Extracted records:
========================================

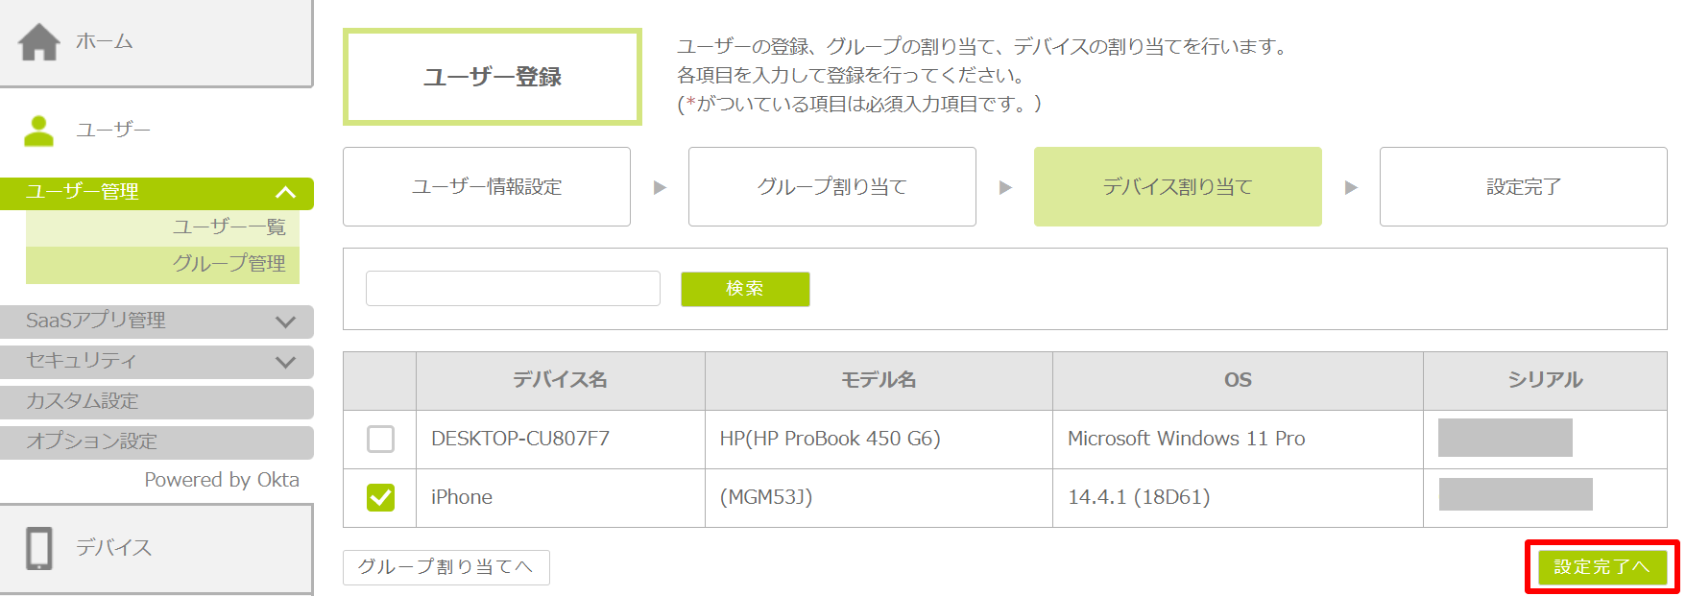Click the Home house icon
Image resolution: width=1686 pixels, height=596 pixels.
click(39, 42)
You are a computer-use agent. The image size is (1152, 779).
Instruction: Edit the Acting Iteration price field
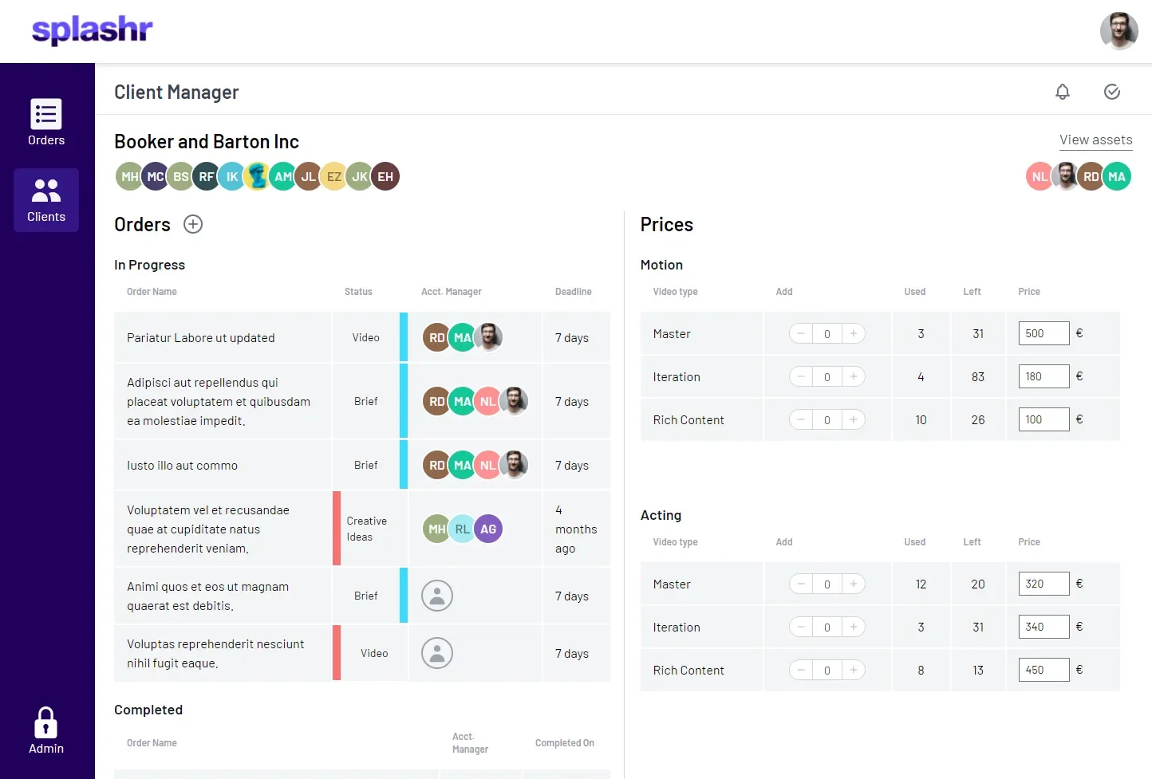pos(1044,627)
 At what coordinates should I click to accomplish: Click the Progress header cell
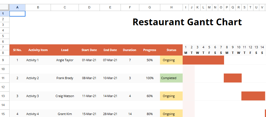pos(150,50)
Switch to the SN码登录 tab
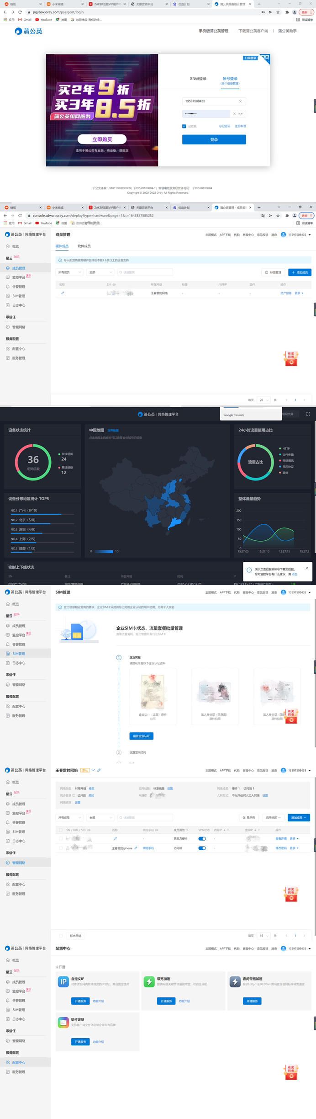The height and width of the screenshot is (1119, 316). tap(198, 79)
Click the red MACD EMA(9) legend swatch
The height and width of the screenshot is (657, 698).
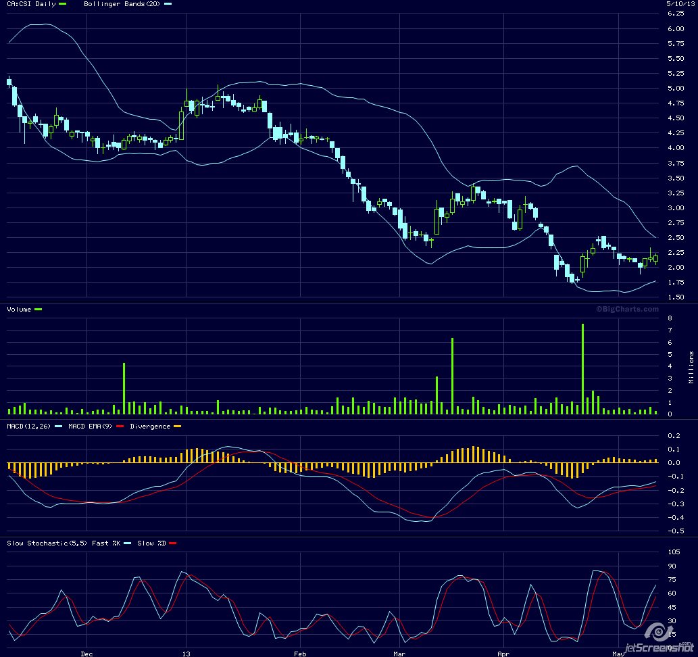120,427
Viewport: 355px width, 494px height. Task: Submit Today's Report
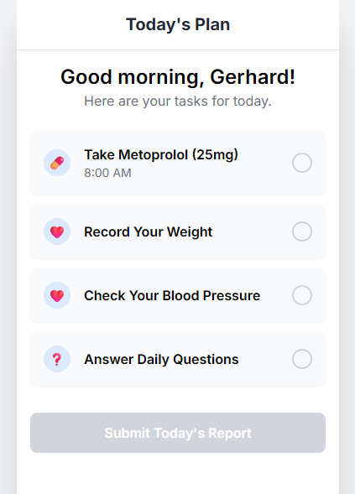[x=178, y=433]
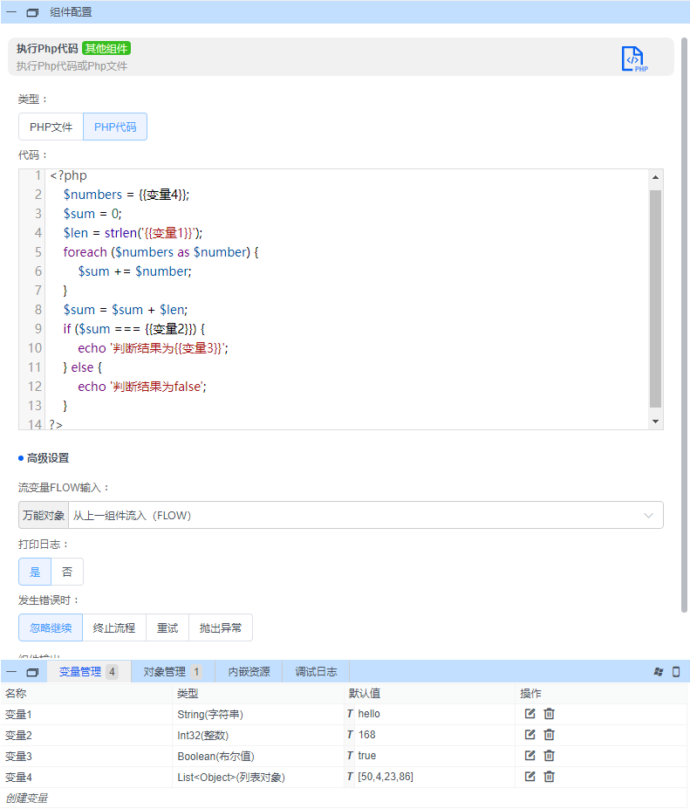Select the 抛出异常 option
The image size is (690, 809).
click(221, 627)
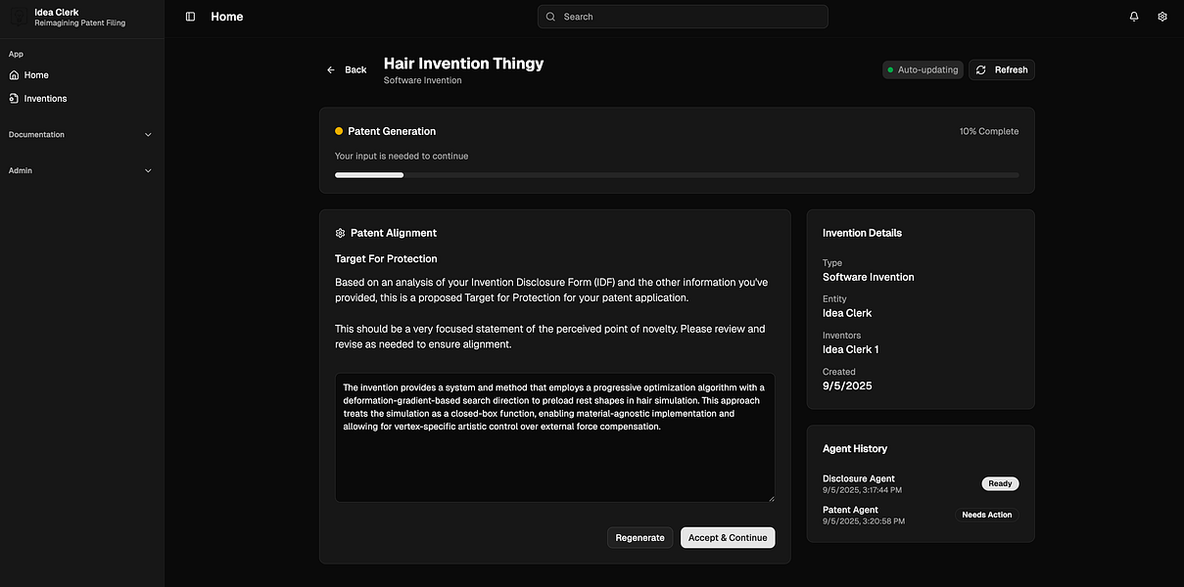
Task: Click the refresh arrows icon
Action: point(981,70)
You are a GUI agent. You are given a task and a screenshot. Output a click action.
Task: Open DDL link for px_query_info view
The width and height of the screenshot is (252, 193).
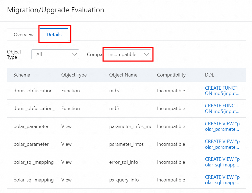[222, 180]
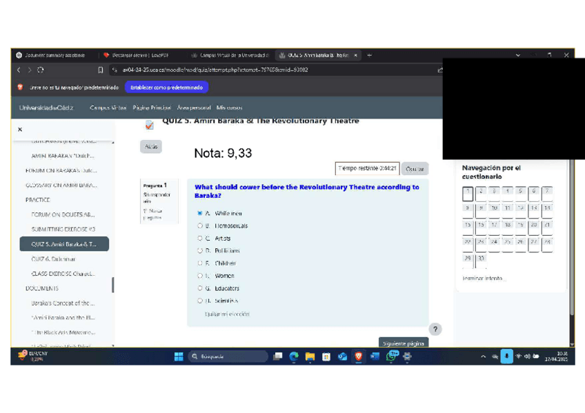Click the browser reload icon
585x413 pixels.
pos(41,70)
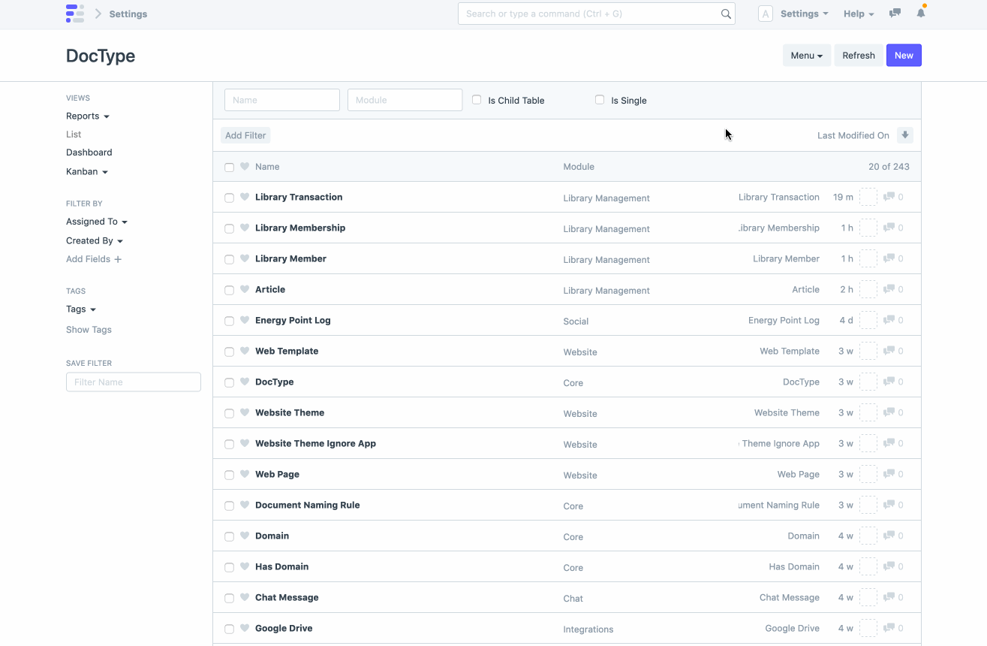Open the Menu dropdown near Refresh
The width and height of the screenshot is (987, 646).
pos(806,55)
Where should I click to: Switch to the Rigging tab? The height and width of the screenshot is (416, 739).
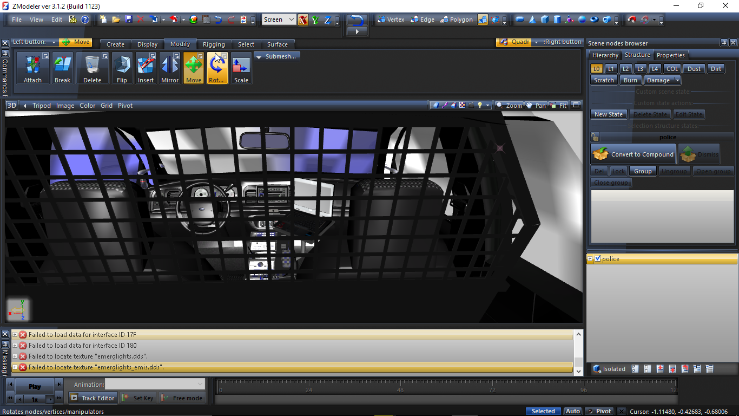click(214, 44)
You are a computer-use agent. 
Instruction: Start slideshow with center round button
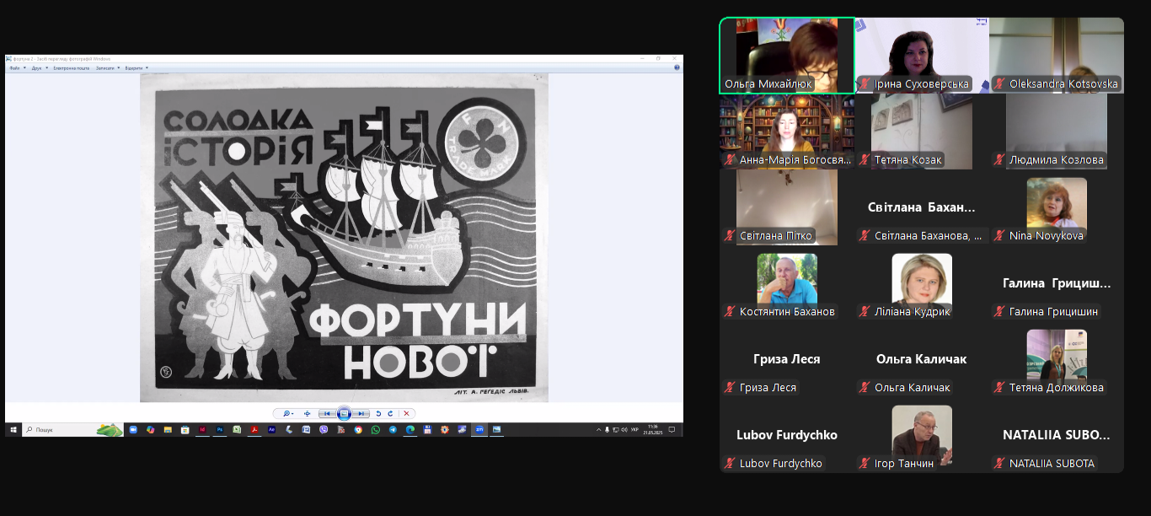[344, 413]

========================================

• [Problem to work on]: Every line above with the string "computer" in it needs to be copied.

• [Your response]:
You are a computer-use agent. The image size is (1152, 779).
You are a computer-use agent. 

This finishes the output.